When people think back to 2024’s TV, what will they remember? Mr Bates vs The Post Office and the messy legal fallout. Baby Reindeer and the messy legal fall out. A heartbreaking One Day adaptation. A hilarious Rivals adaptation. For me, the highlight was Adam Brody’s “Hot Rabbi” in Nobody Wants This, and his chemistry with Kristen Bell, which reminded me how rare and how special a really good rom com can be.
There’s not much that ties these programmes together – no conclusion to draw about our tastes or what they tell us about our collective emotional state. The only real pattern is that, overwhelmingly, the best television of the year was not broadcast on the BBC.
The BBC has had an annus horribilis. To name a handful of shockers: the Huw Edwards investigation, the Strictly scandals (since recovered with a spectacular return to form), the Gregg Wallace allegations, the departure of top talent, from Gary Lineker to Mishal Husain. Their UK and US election coverage was lifeless compared to Channel 4’s star-studded, playful alternative. Even their Olympics coverage, though brilliant, was limited, after they were beaten to the full broadcast rights by Discovery.
Sadly, much of the BBC’s decline is inevitable. The survival of the state broadcaster rests on it cutting costs (it is on a brutal £24m savings drive) and this results in a less valuable product.
And that catch-22 is considerably worse now that it must compete against streamers with American money who can afford to pull off big-budget productions like Masters of the Air (Apple TV+), Ripley with Andrew Scott (Netflix), or Mr and Mrs Smith with Donald Glover and Maya Erskine (Prime Video).
Short of turning the licence fee into a very large monthly subscription, I don’t have a solution. But I do have a few ideas about how the BBC can use the money it does have to hold on to its prestige, keep its identity, and remain valuable and unique.
We’ll start with drama, some of the most expensive TV to make. The BBC did have some successes this year – the return of Wolf Hall after nine years; the runaway cosy crime hit Ludwig, with David Mitchell and Anna Maxwell Martin, the second series of Blue Lights. But unmissable, must-see, dare I say it, “watercooler” moments? Nada.
The thing is, you only need one or two classy dramas for a year to go from dud to standout. Churning out middling nonsense like Nightsleeper to fill the 9pm weeknight slot will get you a poor return on investment compared to putting big bucks into a handful of choice projects that have an impact on their audience.
Mr Bates went out in January and ITV have been dining out on it ever since – proof that if one programme really cuts through we are willing to forgive and forget those 10 ropey detective dramas. (Also, leave the binge-watches to the streamers. Have the conviction to broadcast programmes weekly so we can start to look forward to it and care about it – if I watch something in an afternoon, it’s usually less because it’s compulsive and more that it’s disposable).
Instead divert attention to comedy – much cheaper to make, with more scope to champion new talent of all backgrounds, much more likely to become adored and rewatched and cherished forever.
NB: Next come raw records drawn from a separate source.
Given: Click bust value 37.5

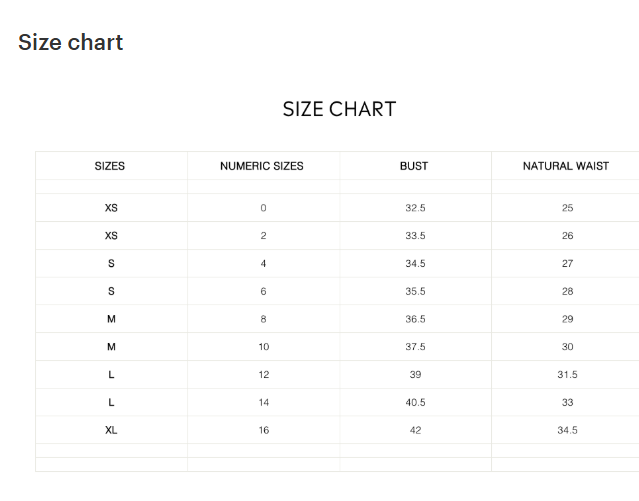Looking at the screenshot, I should (x=415, y=347).
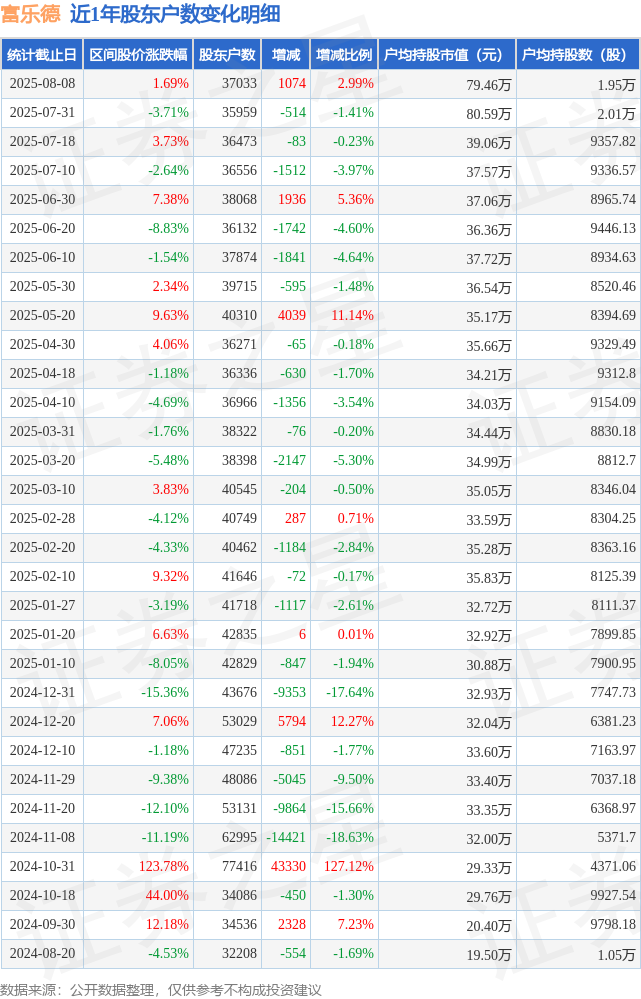Select the 2024-08-20 date cell
Screen dimensions: 641x999
point(42,954)
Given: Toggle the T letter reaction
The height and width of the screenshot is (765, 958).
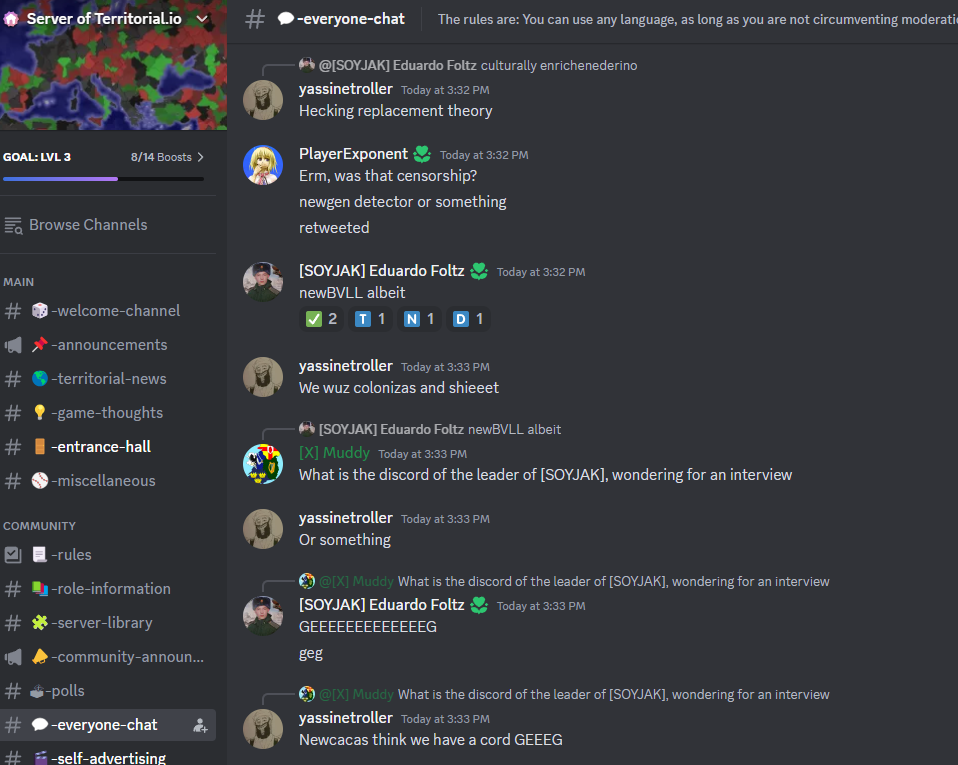Looking at the screenshot, I should (x=370, y=319).
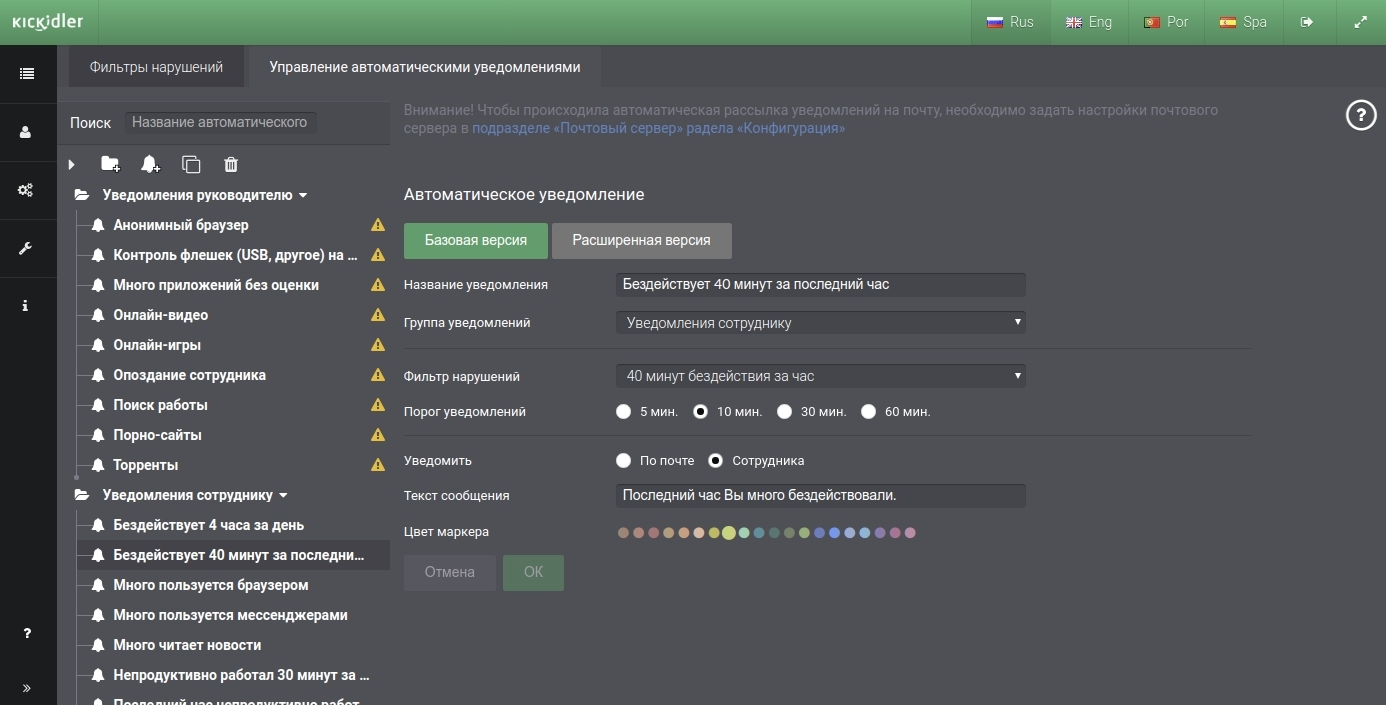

About eight years ago the BBC had a run of huge “discoveries” like Phoebe Waller-Bridge, Michaela Coel, Charlie and Daisy May Cooper – but while there have been excellent original comedies since, not nearly as many stars have been born.
There are exceptions – the second series of Sophie Willan’s Alma’s Not Normal was astounding and the most moving and best-written thing I watched all year. I also really liked Daddy Issues with Aimee Lou Wood and David Morrissey. But the comedy pipeline has changed since TikTok took over and the Edinburgh Fringe became unaffordable, and a concerted effort to develop new talent would help shape the future of the BBC and secure our emotional attachment to it.
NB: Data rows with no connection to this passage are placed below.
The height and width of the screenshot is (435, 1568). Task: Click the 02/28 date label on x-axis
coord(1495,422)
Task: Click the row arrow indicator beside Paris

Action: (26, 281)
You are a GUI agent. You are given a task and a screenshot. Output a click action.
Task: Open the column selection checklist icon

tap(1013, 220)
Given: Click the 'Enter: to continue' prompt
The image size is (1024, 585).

It also could address the BBC’s youth problem. The BBC seemed to understand young people when I was a teenager, when the original BBC Three was thriving and making programmes like Him and Her, Gavin and Stacey and Sun, Sex and Suspicious Parents. However that was before YouTube and Netflix were battling for our attention, and the Beeb’s attempts to claw it back have so far been misguided.
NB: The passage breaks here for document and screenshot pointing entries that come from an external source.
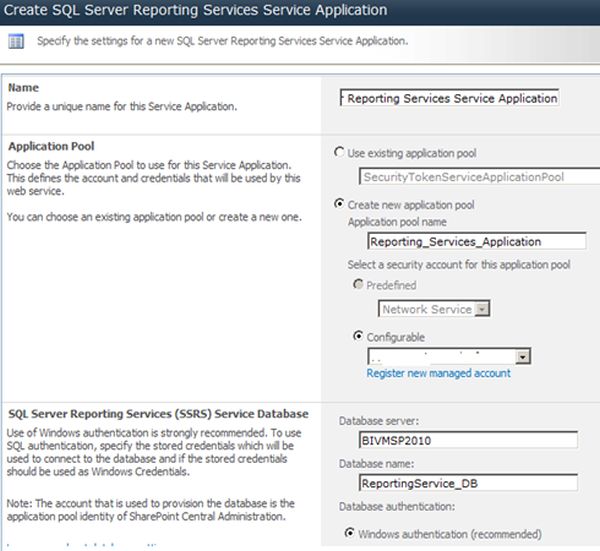Open the Register new managed account link
The height and width of the screenshot is (551, 600).
click(x=438, y=373)
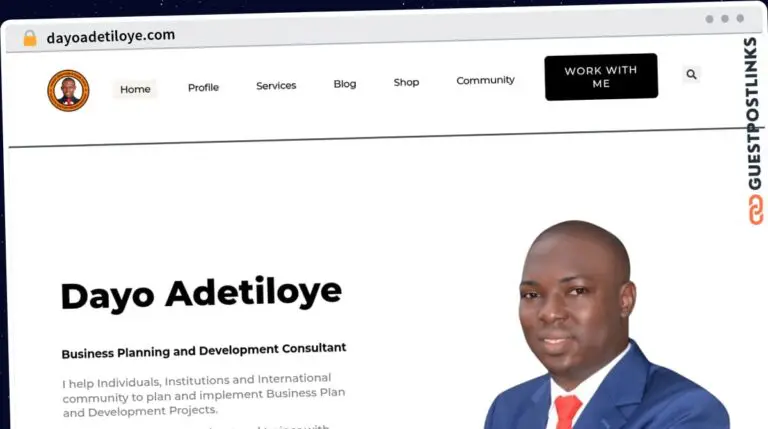Open the circular site logo avatar
Viewport: 768px width, 429px height.
click(x=68, y=91)
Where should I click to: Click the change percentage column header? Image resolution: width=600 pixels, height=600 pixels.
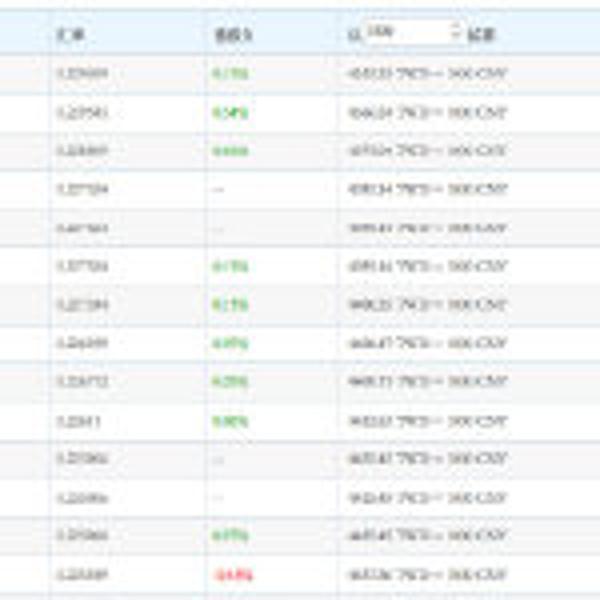[x=232, y=34]
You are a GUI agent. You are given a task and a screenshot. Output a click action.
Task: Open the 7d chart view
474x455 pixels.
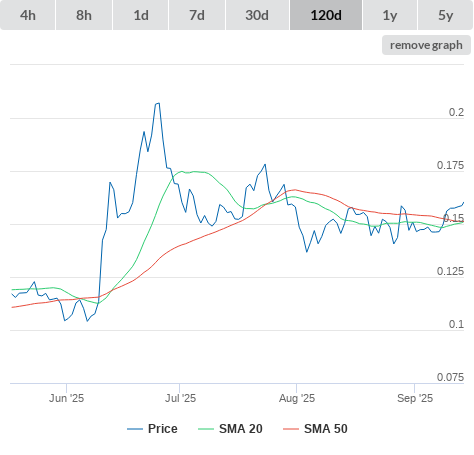197,15
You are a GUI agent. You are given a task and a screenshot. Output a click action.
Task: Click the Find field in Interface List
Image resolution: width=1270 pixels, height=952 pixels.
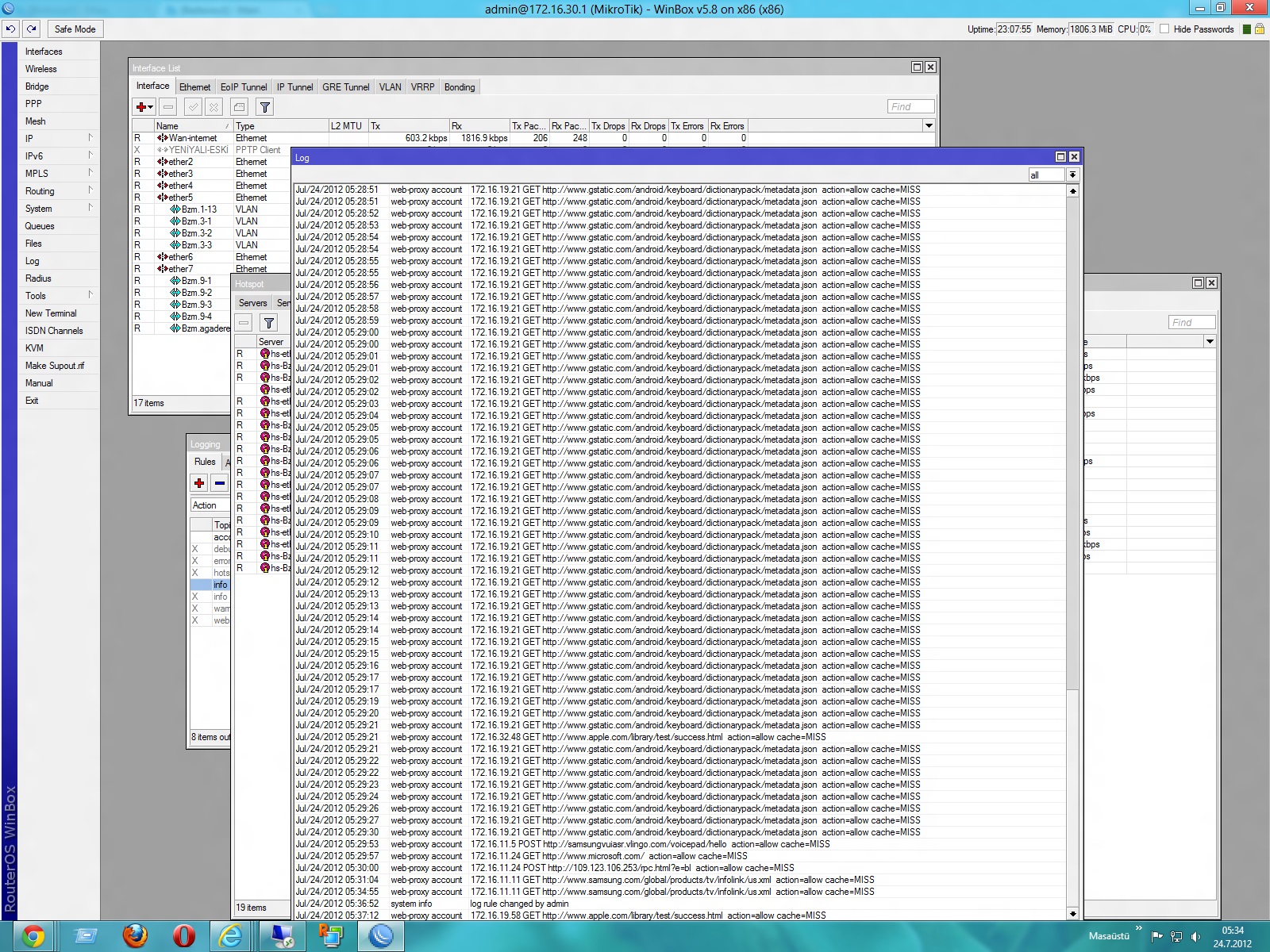coord(910,106)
But the way to draw young people away from those is not by trying to make TV about young people, or vlog or shortform formats that ape the content they can get elsewhere, or preaches to them, or is made by people their own age, badly. It’s the same as it’s always been: make TV that is funny and weird. That is all young people have ever been interested in, believe me.
Isn’t that, in fact, exactly why a programme like The Traitors took off? The second series at the start of the year was even better, somehow, than the first – high-stakes, thrilling, unpredictable – and had exactly the wackiness that could only be made by the BBC. That and Claudia Winkleman, who incidentally is also funny and weird.
Which brings me to my final point. Keep hold of Claudia. Top talent is the face and personality of the BBC, and we’ve lost enough. They must not let her out if their sights. Pay her double, shut down a couple of channels if that’s what it takes. If she goes, it’s curtains, and I’m not talking about the fringe.